Einen ersten Hinweis über das "Begehen eines Wanderweges auf eigene Gefahr" wegen der starken Regenfälle ignorierten wir geflissentlich und wurden mit einem traumhaft wilden Pfad durch einen Eichenwald über felsige Klüfte belohnt. Ein weiteres Absperrband an einer nächsten Weggabelung unterliefen wir nach kurzem Zögern ebenfalls. Zuerst sah es auch so aus als wäre auch diese Warnung ein wenig übertrieben gewesen, denn auch hier bot sich ein abwechslungsreicher Pfad, meiner Meinung nach das Highlight der gesamten Strecke. Nach einem guten Kilometer wurden wir dann hinter einer Biegung auch mit dem Grund für das Absperrband konfrontiert. Der Weg war an einer Stelle über mehrere Meter bis auf 30 cm Breite abgestürzt und eine dichte Buche von 20 cm Durchmesser hatte sich durch einen kleinen Bergrutsch quer über den Weg gelegt. Es folgte eine spannende Kletterpartie die zwar nicht wirklich gefährlich war, aber dennoch technisch durchaus anspruchsvoll. Jedoch meisterten wir auch diese Herausforderung mit Bravour.

Bald schon konnten wir von einem Aussichtspunkt einen weiten Teil des Rheintals überblicken, der von Burg Maus oberhalb von Wellmich bis zur Burg Katz und zur Freilichtbühne der Loreley reichte. Dort oben tobten sich gerade die letzten Bands eines Hard-Rock Festivals aus und wir konnten zumindest noch "Europe" heraushören die mit "The final countdown" das letzte Stück des Tages spielten – ob die wohl heutzutage immer noch mit ihren markanten, blonden Wuschelperücken über die Bühne jagen? St. Goar, das Ziel unserer Wanderung, lag jetzt schon in Sichtweite. Mit dem sich immer wieder öffnenden Blick zur Burg Rheinfels stiegen wir einen sehr schmalen Serpentinenpfad abwärts nach St. Goar. Den Wegabschnitt über Burg Rheinfels ließen wir aus, da wir uns am Zielort noch ein gepflegtes Eis genehmigen wollten, außerdem war es schon fast halb sieben. Aber das Rheinhochwasser hatte noch eine weitere Überraschung parat. In St. Goar waren buchstäblich die Bordsteine hochgeklappt. Die Bevölkerung hatte sich schon höchst routiniert auf die nahenden Fluten vorbereitet und alles verriegelt und verrammelt. In den Geschäften der Hauptstraße waren die Möbel ausgeräumt und alle Waren auf hohe Regale verfrachtet, vielerorts wurden noch Kellerfenster vernagelt und Hochwasserstege aufgebaut. Trotzdem war keine Hektik zu spüren sondern eher eine ruhige Gelassenheit. Kaum verwunderlich, diese Routine, denn die Anwohner werden ja wohl ungefähr jedes zweite Jahr von einem ordentlichen Frühlingshochwasser heimgesucht.

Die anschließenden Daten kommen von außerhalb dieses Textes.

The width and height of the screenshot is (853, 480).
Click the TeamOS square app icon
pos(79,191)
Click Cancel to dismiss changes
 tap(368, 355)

Nach wenigen, eher resignierten Versuchen noch irgendwo ein Eis aufzutreiben, zogen wir mit unseren Rucksäcken ab zum Bahnhof, lösten die Rückfahrkarten und warteten auf dem nicht wirklich heimeligen Bahnsteig auf die Mittelrheinbahn die uns zurück nach Bad-Salzig bringen sollte. Kurz nachdem wir von dort mit dem Auto losgefahren waren kamen wir ausgerechnet wieder an der Stelle vorbei an der wir zuerst hatten parken wollen. Uuups! Da hatten wir aber Glück, bzw. einen aufmerksamen Anwohner (s.o.) als Warner gehabt, denn die Stelle an der unser Auto zuerst stand lag zwar - wie geplant - im Schatten, aber zusätzlich auch noch ca. 50 cm unter Wasser.
Sehr entspannt, erfüllt mit wunderschönen Eindrücken und auch mit großer Dankbarkeit für den aufmerksamen Hochwasserwarner machten wir uns auf den Heimweg. Glücklicherweise fanden wir in Bad-Salzig noch einen kleinen Imbiss, der auch Waffeleis verkaufte. Na, wer sagt´s denn. Mit einem leckeren Eis in der Hand, wie das in jedem ordentlichen Western so ist, ritten die Protagonisten auf ihrem Stahlross nordwärts in den Sonnenuntergang.

Ich wünsche Euch wie immer einen entspannten Start in die Woche und bin sicher, dass der Sommer jetzt nicht mehr aufzuhalten ist.